Still, said Mann, he’s willing to hear any feedback: “We are early in the process. We are still developing our plan.”

“It’s worth repeating that we are doing this because we both want to see development on Irvington Avenue. Dave is a resident in that neighborhood. He brought this to me saying this is the kind of project that can really energize the neighborhood. The shape of the property and what we can do with it can really create a positive change in the corridor.” Mann added, “We’re local and were doing this because we want to do good. We think the Irvington Avenue corridor can be a really special place.”

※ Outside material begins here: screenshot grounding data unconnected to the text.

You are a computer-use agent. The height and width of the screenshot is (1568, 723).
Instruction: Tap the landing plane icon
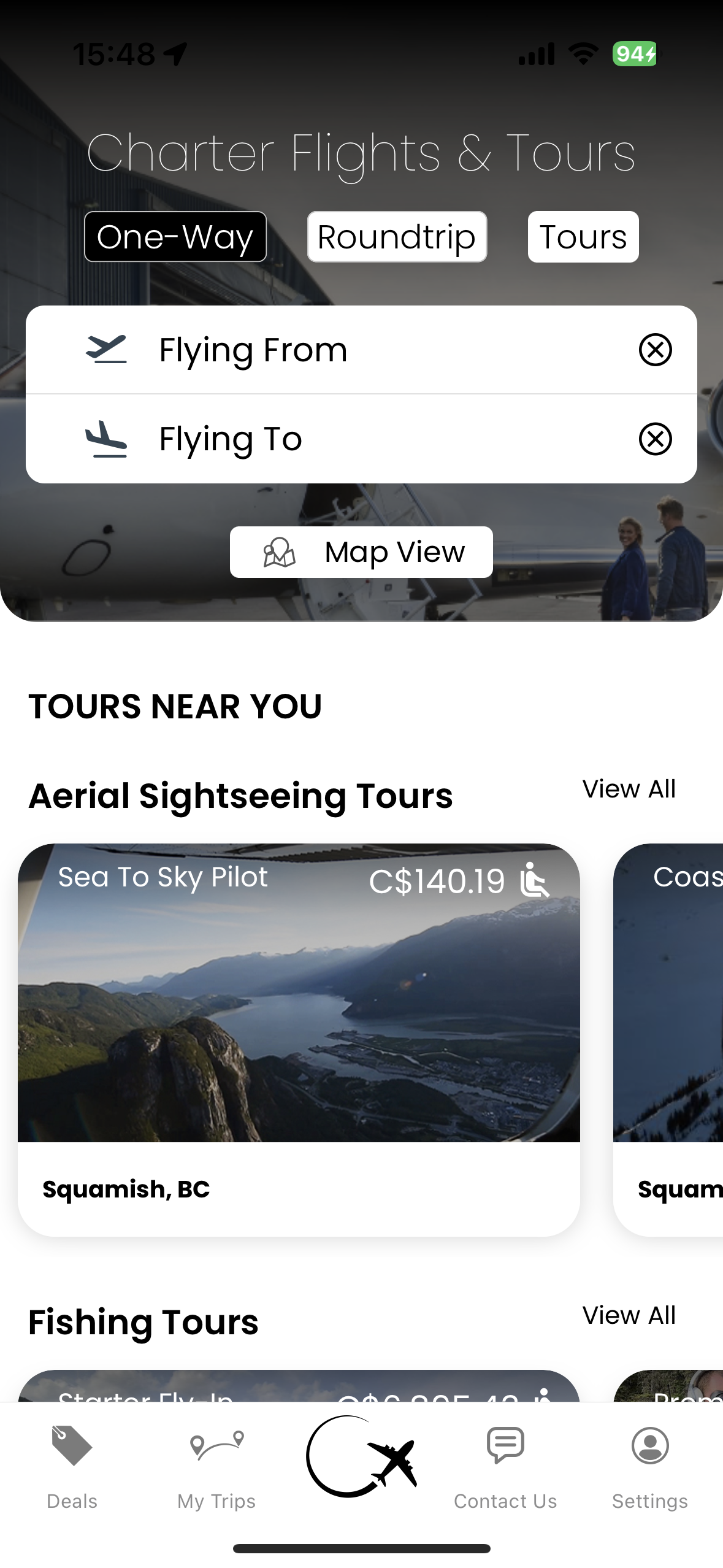[x=107, y=439]
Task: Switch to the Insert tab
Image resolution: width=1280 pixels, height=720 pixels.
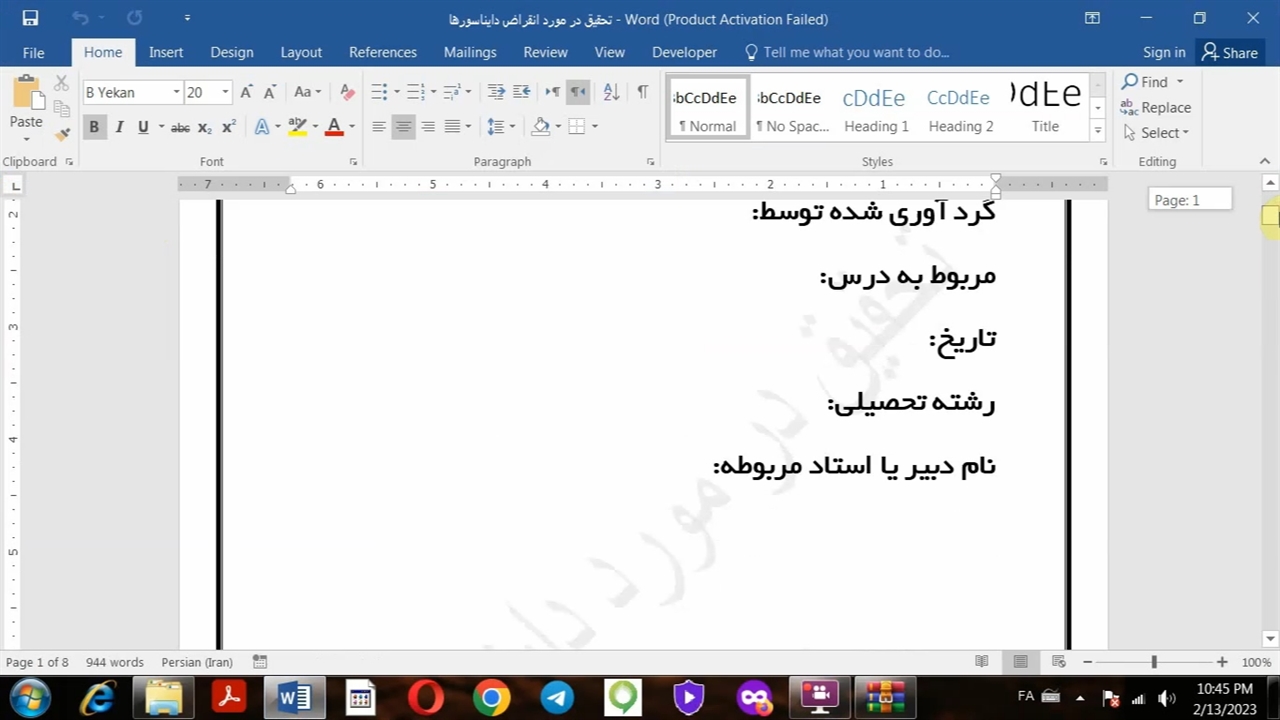Action: pos(166,52)
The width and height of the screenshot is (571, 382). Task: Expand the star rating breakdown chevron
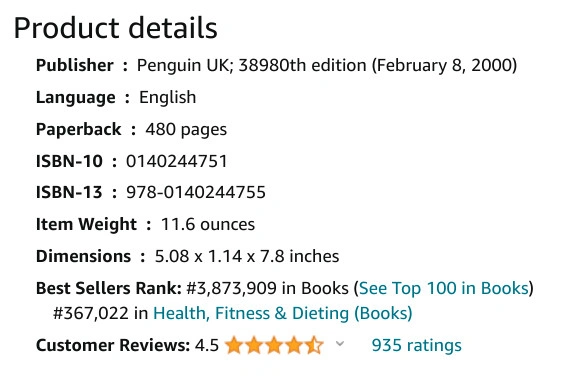pos(340,343)
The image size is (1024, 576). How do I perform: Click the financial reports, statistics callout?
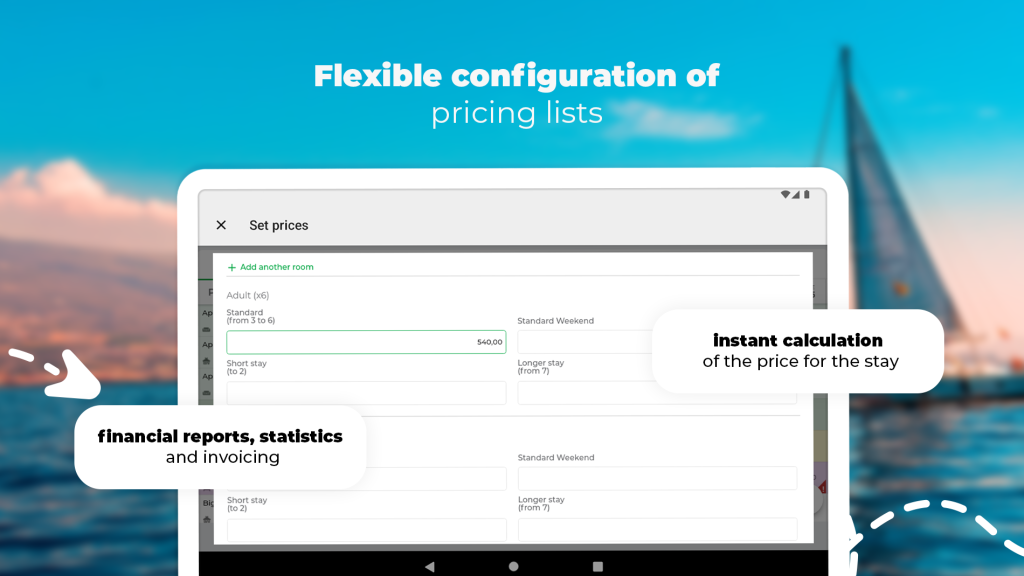220,446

Mann cautioned that the corridor “has not seen any real or significant investment in decades. Without real investment it is going to remain without investment for another couple of decades. The real affect on your property values is people seeing a beat-up commercial corridor more than seeing a brand new apartment building.”

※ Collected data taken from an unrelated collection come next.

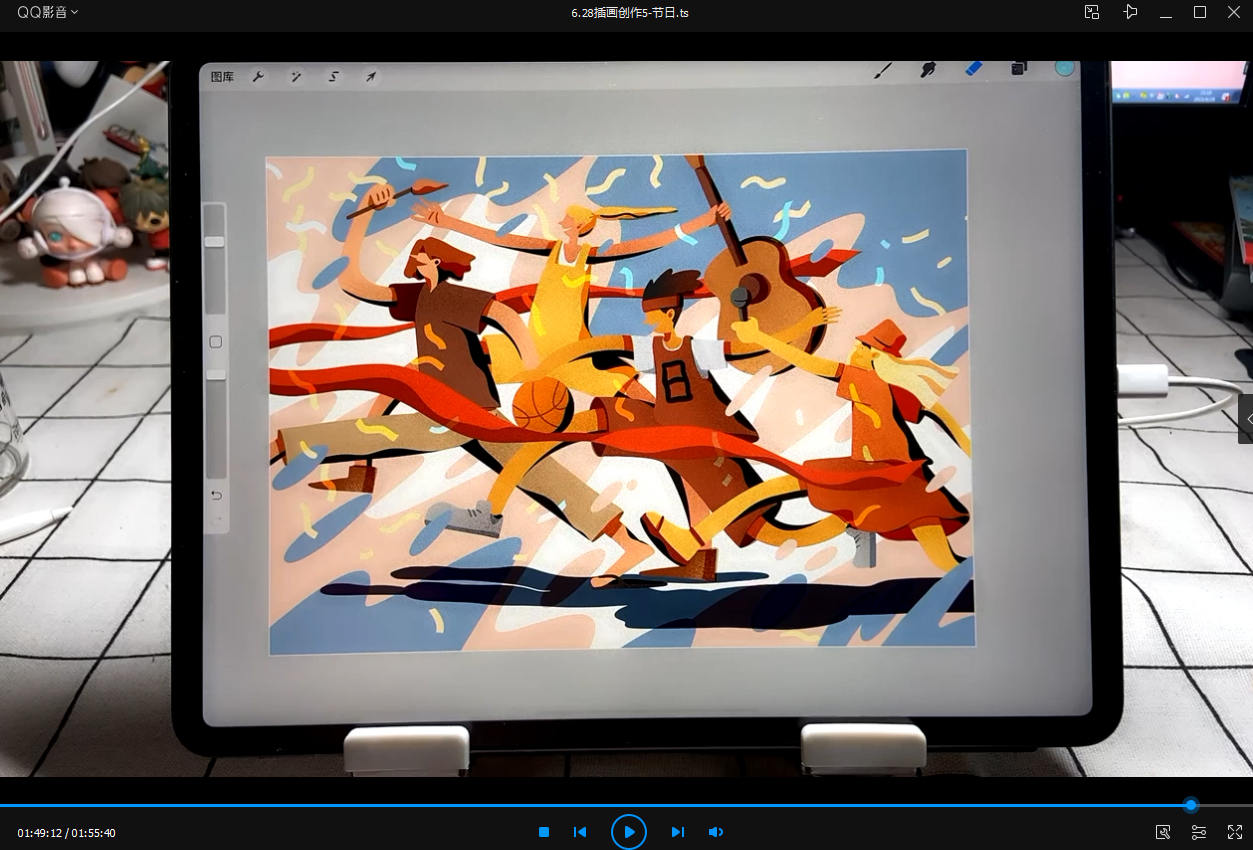Open the QQ影音 main menu dropdown
1253x850 pixels.
(47, 12)
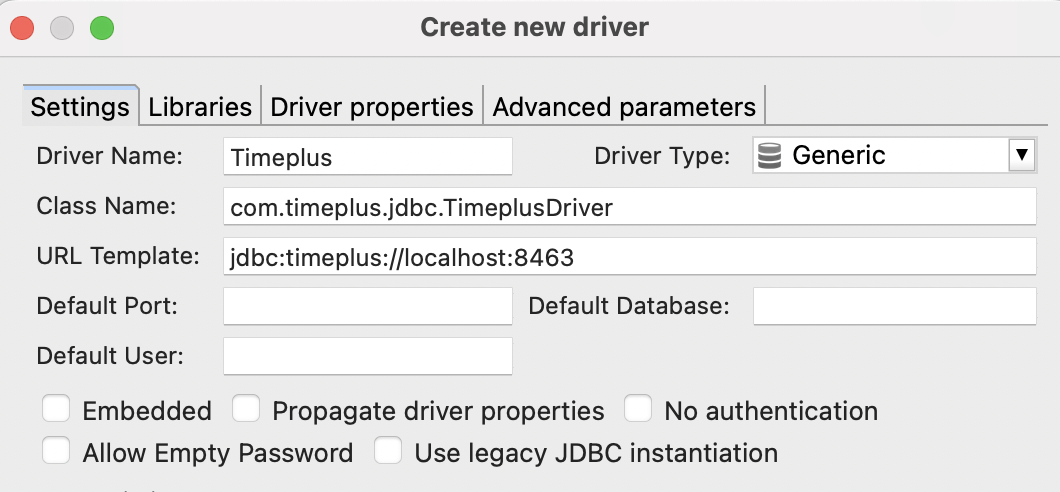This screenshot has height=492, width=1060.
Task: Enable Allow Empty Password checkbox
Action: (x=56, y=451)
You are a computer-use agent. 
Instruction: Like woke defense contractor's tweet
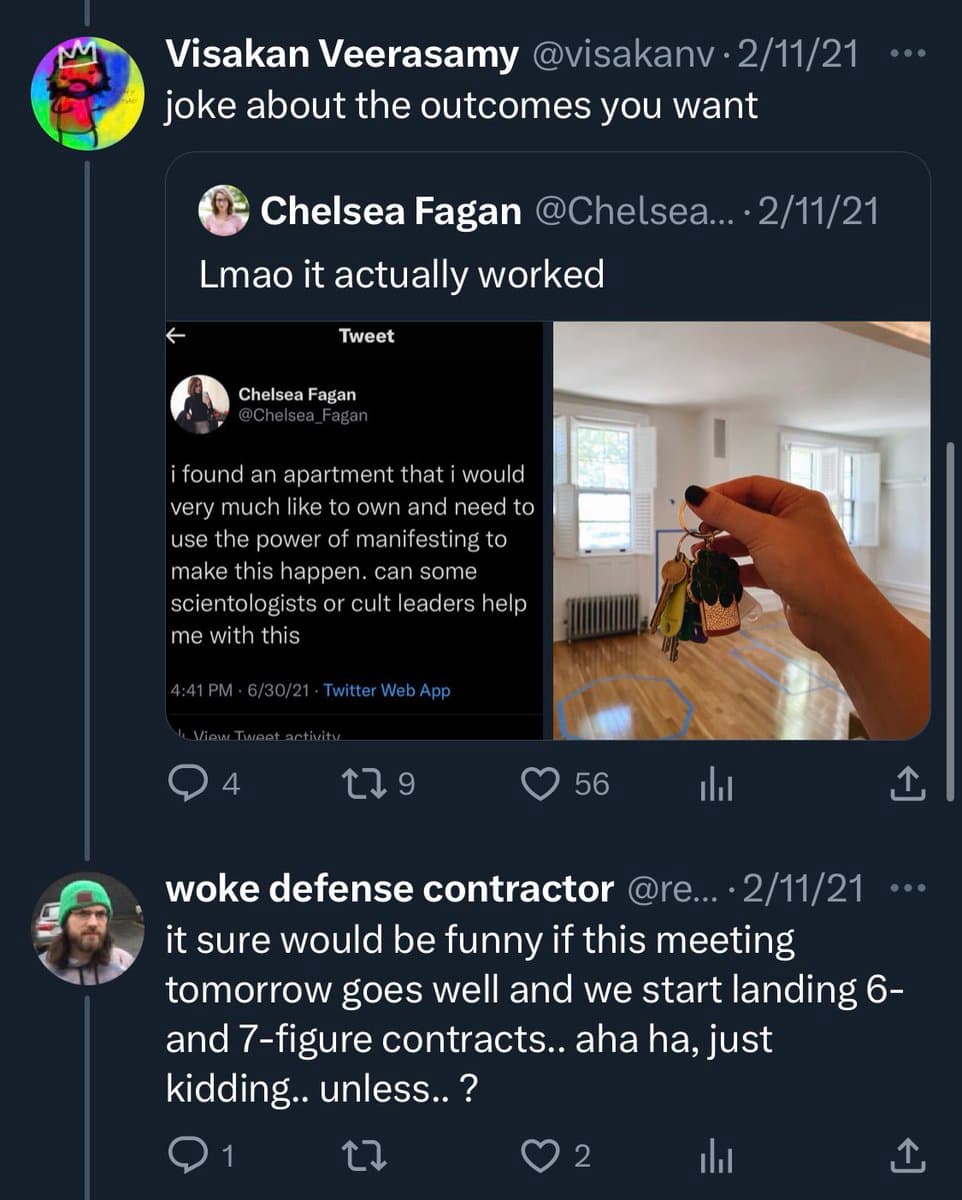point(540,1156)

Trustee Sheena Collum, who has put the SVRPC on the agenda for the Village’s April 2 Development Committee meeting, also said it was early in the process:

“Getting feedback from the community, such as hosting forums, is one of the central components of good planning and that needs to be done on the front end of any process, particularly when there are many stakeholders who need to be heard. With Marylawn a working group was created with residents, with Orange Lawn the feedback from the neighborhood is leading to changes, and with Irvington Avenue, the Village has an advisory board of residents and businesses from the neighborhood that share information and bring back recommendations.  At the end of the day, we as a Village make much better decisions with debate and participation and it’s wonderful to see people engaged.  Hopefully when we pull together the best of what everyone has to offer, our end result is more successful.  We’ve gotten a lot of things done in a short period of time including beautification, street paving, new events to the area, a new brand, and most recently a large grant for streetscape improvements.  What’s important is that people keep talking and working together.”


The letter from the Seton Village Residents for Positive Change that was read to the South Orange Board of Trustees on March 23, 2015:

Dear Neighbors,

We are residents in the vicinity of the proposed Seton Village high-density redevelopment. We came to the community forum with open minds and we support neighborhood-conscious, smart growth in Seton Village. We encourage each of you to consider the proposed development in light of its potential impact on the low-density residential character of our community.

Our goal is to raise important questions about whether the proposed high density development is appropriate in the scale and context of this neighborhood block. The developers proposed a 70+ unit, 4-story multi-family rental building on a 1.4 acre irregular lot.  The majority of the proposed 4-story (approx. 57 ft) structure would be located in the backyards of the W Fairview/Tichenor/Village block, directly behind our single-family residences. The proposed building and parking lot would strip the single-family identity from W Fairview, Tichenor, Village and other surrounding streets.

We are not downtown South Orange–we have our own distinct neighborhood and residential character. This proposal would be unprecedented in our residential neighborhood because no other high-density building is tightly surrounded on all sides by single-family homes.  It would set a dangerous precedent for new development in South Orange going forward and put pressure on our schools.

You may have received a summary of the recent community forum from the Seton Village Committee. It outlined useful information regarding next steps and ways to participate in the redevelopment planning process. However, there are still many serious questions and unaddressed concerns from the community about the impact of the proposed development. We hope that you join the discussion and we will keep you posted on any future meetings.

We encourage you to reach out to us directly to get involved and voice your input on this proposed large-scale development.